> [Collection entries]
▬▬▬

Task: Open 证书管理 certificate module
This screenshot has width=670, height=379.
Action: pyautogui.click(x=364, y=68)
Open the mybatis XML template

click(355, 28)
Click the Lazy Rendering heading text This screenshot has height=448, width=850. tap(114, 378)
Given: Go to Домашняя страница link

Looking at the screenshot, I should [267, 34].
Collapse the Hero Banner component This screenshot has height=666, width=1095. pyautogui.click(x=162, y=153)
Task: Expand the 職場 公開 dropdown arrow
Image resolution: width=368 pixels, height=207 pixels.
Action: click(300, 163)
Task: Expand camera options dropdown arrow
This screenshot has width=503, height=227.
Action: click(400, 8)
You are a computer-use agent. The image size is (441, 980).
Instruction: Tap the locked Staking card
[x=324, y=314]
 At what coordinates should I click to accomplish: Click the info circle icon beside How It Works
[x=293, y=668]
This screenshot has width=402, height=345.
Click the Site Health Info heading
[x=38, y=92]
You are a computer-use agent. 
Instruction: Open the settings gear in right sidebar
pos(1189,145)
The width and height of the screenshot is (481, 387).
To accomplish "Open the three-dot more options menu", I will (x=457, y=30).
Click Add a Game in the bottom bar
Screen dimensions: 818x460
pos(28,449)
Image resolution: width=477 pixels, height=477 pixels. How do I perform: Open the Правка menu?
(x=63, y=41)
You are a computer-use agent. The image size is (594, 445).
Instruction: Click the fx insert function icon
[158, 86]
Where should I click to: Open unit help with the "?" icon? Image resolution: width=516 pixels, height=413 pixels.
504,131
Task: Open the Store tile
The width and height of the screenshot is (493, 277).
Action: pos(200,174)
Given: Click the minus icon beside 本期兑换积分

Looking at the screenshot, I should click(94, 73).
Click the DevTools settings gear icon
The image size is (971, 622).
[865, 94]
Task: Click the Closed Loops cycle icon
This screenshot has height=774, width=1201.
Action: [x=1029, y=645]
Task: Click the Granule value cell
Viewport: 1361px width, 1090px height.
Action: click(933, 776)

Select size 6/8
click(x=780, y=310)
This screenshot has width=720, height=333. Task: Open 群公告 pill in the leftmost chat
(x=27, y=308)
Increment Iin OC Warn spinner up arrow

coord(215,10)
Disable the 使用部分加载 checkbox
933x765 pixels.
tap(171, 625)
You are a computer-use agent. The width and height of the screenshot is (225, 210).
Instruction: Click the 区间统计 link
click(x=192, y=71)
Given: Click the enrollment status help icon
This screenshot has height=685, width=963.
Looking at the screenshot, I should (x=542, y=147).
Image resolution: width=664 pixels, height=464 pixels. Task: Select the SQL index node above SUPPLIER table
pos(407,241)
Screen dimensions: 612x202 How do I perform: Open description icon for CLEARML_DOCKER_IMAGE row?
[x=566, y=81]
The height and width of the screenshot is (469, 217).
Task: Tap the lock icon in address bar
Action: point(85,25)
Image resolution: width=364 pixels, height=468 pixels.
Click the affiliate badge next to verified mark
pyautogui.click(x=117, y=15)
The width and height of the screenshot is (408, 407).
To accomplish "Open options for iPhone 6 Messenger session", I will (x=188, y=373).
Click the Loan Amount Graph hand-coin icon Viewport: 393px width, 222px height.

▬▬▬

> [Task directions]
Within the entries above, report how many lines contain the word "agent"; the figure is all that is wanted.

> [Written response]
4